India has a venerable history of birdwatching, ornithology and more recently, of bird monitoring, that has been taken up by citizens’ groups and scientists across the country. Ghazala will discuss the importance of bird monitoring particularly in a time of rapid environmental changes in India’s wetlands, coasts, mountains and cities; in this context she will highlight key monitoring initiatives and the key take-aways from such efforts. However, unearthing such changes in bird populations and communities through field data collection and analysis, is only the first step. Can birds be used to communicate the urgency of environmental conservation, at a time when suburban sprawl, forest degradation and climate change pose serious threats to nature? Communicating these issues effectively so as to influence development and regulatory policy is the next big challenge that faces bird-lovers and ecologists in the country.

Speaker Bio

Ghazala Shahabuddin is an ecologist with a deep interest in unravelling and quantifying the effects of anthropogenic disturbances on forest biodiversity using birds as indicator taxa. Her work has taken her to a range of natural and human-modified habitats such as tropical dry forests in Rajasthan, coffee plantations in Western Ghats, sal forests of Uttarakhand, forest fragments in Venezuela and suburban wetlands around Delhi.
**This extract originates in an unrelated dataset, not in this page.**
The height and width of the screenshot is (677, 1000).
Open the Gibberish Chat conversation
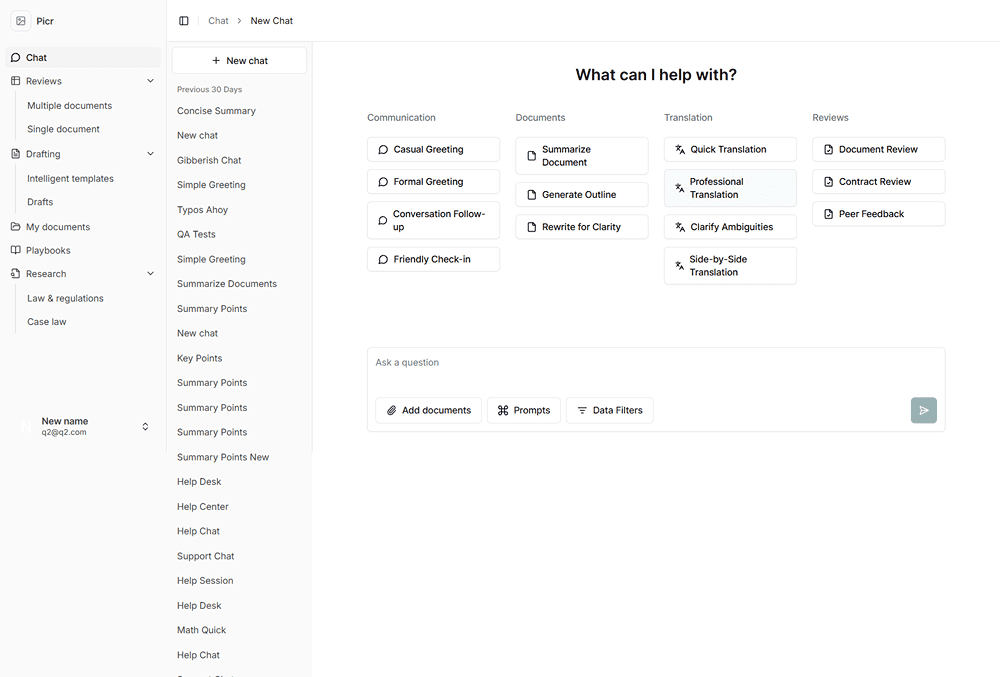pyautogui.click(x=209, y=160)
Since 2010, Ghazala and her students have been researching impacts of land use change and forest degradation on bird diversity in Western Himalayas, with a special focus on woodpecker ecology. She has published extensively on forest fragmentation, protected areas, Indian wildlife policy and politics and the ecology of community-managed landscapes. She is currently a Visiting Professor in Environmental Studies at Ashoka University, Sonepat (Haryana).


Studying birds through telemetry

29 April 2022

This mini symposium will host talks on the use of telemetry in bird research in the country along with a panel discussion.

How Telemetry can light the paths of bird-worlds in South Asia
There is a growing need for techniques and tools that permit easy and comprehensive monitoring of any wildlife species – both in terms of movement and behaviour. There is also a need to understand how telemetry can attempt to address these aspects and what their impact has been on research so far. Discussions under this mini-symposium on telemetry would be useful in shedding light on three carefully selected themes:

  • Conservation and Ecology: Monitoring the dwindling populations of endangered species without overlooking the benefits of monitoring species that do not face any conservation threats.
  • Applied Ecology: Monitoring the impacts of bird-human interactions both on birds (via urbanization, habitat destruction and climate change) and humans (via bird strikes, spread of diseases and nuisance).
  • Citizen Science: Unraveling the unrealized potential of telemetry in instilling curiosity about science, research and conservation goals in the public.

Bird Atlases in India

30 April 2022

A bird atlas attempts to provide the distribution, abundance, seasonal patterns, and sometimes change in these patterns of birds over a geographical area making extensive use of maps. Bird atlases in India are being led by citizen scientists. The mini-symposium brings together the atlas enthusiasts with timed talks on the bird atlases that were completed or in progress in Mysuru, Coimbatore, Kerala and Pune. A demo of the software tools used and/or developed specifically for these atlases is also scheduled. Moderated discussions on various aspects of bird atlases including atlas design, analysis, participation, public engagement, stakeholders, funding, and tech are also part of this mini-symposium. The session will be useful for groups who are at the cusp of starting bird atlases in their regions as they would get to discuss with more experienced atlasers.